*** Data excerpts ***

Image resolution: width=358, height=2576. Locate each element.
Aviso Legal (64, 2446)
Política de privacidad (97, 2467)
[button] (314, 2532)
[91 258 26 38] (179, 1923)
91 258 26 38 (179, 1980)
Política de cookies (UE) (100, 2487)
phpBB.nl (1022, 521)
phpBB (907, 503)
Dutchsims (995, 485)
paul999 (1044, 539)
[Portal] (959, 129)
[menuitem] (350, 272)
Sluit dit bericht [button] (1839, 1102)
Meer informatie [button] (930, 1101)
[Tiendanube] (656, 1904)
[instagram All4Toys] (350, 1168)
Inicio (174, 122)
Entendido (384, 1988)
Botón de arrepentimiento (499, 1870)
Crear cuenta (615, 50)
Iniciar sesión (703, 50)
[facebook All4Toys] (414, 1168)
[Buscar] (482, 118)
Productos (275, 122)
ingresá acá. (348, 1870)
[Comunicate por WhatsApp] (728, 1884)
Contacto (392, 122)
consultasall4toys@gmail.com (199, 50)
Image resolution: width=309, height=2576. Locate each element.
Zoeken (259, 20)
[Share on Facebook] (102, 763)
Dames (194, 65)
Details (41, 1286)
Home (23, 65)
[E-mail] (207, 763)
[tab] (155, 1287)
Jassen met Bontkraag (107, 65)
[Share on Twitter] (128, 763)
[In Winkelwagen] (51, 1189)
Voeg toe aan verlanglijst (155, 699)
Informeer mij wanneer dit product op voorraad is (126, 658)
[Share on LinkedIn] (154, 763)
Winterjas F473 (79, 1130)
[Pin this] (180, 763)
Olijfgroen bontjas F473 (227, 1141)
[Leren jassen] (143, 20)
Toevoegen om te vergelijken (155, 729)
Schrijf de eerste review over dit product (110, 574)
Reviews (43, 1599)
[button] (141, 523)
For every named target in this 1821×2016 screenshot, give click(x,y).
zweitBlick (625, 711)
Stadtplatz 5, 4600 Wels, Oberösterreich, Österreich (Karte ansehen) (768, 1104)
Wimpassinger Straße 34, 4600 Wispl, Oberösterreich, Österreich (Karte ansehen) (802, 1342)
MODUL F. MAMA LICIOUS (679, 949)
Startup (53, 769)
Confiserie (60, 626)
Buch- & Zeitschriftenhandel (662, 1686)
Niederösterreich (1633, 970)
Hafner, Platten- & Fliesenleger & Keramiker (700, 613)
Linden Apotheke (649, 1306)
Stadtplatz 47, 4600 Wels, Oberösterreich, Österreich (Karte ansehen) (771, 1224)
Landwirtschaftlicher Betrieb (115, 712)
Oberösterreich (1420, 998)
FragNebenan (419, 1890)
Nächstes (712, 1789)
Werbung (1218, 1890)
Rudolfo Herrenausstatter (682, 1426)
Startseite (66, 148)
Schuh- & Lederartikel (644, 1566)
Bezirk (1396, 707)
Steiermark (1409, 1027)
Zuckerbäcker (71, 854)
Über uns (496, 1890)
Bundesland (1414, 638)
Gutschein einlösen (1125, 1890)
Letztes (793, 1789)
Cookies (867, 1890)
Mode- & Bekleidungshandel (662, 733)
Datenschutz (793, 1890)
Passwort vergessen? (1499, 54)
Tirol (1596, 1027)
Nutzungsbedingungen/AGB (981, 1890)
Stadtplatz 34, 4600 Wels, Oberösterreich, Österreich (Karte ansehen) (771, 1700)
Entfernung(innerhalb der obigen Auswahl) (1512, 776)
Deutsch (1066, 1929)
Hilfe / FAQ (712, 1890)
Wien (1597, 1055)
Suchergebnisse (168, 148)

*** End of Data excerpts ***

## What is required
Output the entire listing precisely as it stands.

## Solution to this problem
Image resolution: width=358, height=2576. Locate each element.
Aviso Legal (64, 2446)
Política de privacidad (97, 2467)
[button] (314, 2532)
[91 258 26 38] (179, 1923)
91 258 26 38 (179, 1980)
Política de cookies (UE) (100, 2487)
phpBB.nl (1022, 521)
phpBB (907, 503)
Dutchsims (995, 485)
paul999 (1044, 539)
[Portal] (959, 129)
[menuitem] (350, 272)
Sluit dit bericht [button] (1839, 1102)
Meer informatie [button] (930, 1101)
[Tiendanube] (656, 1904)
[instagram All4Toys] (350, 1168)
Inicio (174, 122)
Entendido (384, 1988)
Botón de arrepentimiento (499, 1870)
Crear cuenta (615, 50)
Iniciar sesión (703, 50)
[facebook All4Toys] (414, 1168)
[Buscar] (482, 118)
Productos (275, 122)
ingresá acá. (348, 1870)
[Comunicate por WhatsApp] (728, 1884)
Contacto (392, 122)
consultasall4toys@gmail.com (199, 50)
Image resolution: width=309, height=2576. Locate each element.
Zoeken (259, 20)
[Share on Facebook] (102, 763)
Dames (194, 65)
Details (41, 1286)
Home (23, 65)
[E-mail] (207, 763)
[tab] (155, 1287)
Jassen met Bontkraag (107, 65)
[Share on Twitter] (128, 763)
[In Winkelwagen] (51, 1189)
Voeg toe aan verlanglijst (155, 699)
Informeer mij wanneer dit product op voorraad is (126, 658)
[Share on LinkedIn] (154, 763)
Winterjas F473 (79, 1130)
[Pin this] (180, 763)
Olijfgroen bontjas F473 (227, 1141)
[Leren jassen] (143, 20)
Toevoegen om te vergelijken (155, 729)
Schrijf de eerste review over dit product (110, 574)
Reviews (43, 1599)
[button] (141, 523)
For every named target in this 1821×2016 screenshot, give click(x,y).
zweitBlick (625, 711)
Stadtplatz 5, 4600 Wels, Oberösterreich, Österreich (Karte ansehen) (768, 1104)
Wimpassinger Straße 34, 4600 Wispl, Oberösterreich, Österreich (Karte ansehen) (802, 1342)
MODUL F. MAMA LICIOUS (679, 949)
Startup (53, 769)
Confiserie (60, 626)
Buch- & Zeitschriftenhandel (662, 1686)
Niederösterreich (1633, 970)
Hafner, Platten- & Fliesenleger & Keramiker (700, 613)
Linden Apotheke (649, 1306)
Stadtplatz 47, 4600 Wels, Oberösterreich, Österreich (Karte ansehen) (771, 1224)
Landwirtschaftlicher Betrieb (115, 712)
Oberösterreich (1420, 998)
FragNebenan (419, 1890)
Nächstes (712, 1789)
Werbung (1218, 1890)
Rudolfo Herrenausstatter (682, 1426)
Startseite (66, 148)
Schuh- & Lederartikel (644, 1566)
Bezirk (1396, 707)
Steiermark (1409, 1027)
Zuckerbäcker (71, 854)
Über uns (496, 1890)
Bundesland (1414, 638)
Gutschein einlösen (1125, 1890)
Letztes (793, 1789)
Cookies (867, 1890)
Mode- & Bekleidungshandel (662, 733)
Datenschutz (793, 1890)
Passwort vergessen? (1499, 54)
Tirol (1596, 1027)
Nutzungsbedingungen/AGB (981, 1890)
Stadtplatz 34, 4600 Wels, Oberösterreich, Österreich (Karte ansehen) (771, 1700)
Entfernung(innerhalb der obigen Auswahl) (1512, 776)
Deutsch (1066, 1929)
Hilfe / FAQ (712, 1890)
Wien (1597, 1055)
Suchergebnisse (168, 148)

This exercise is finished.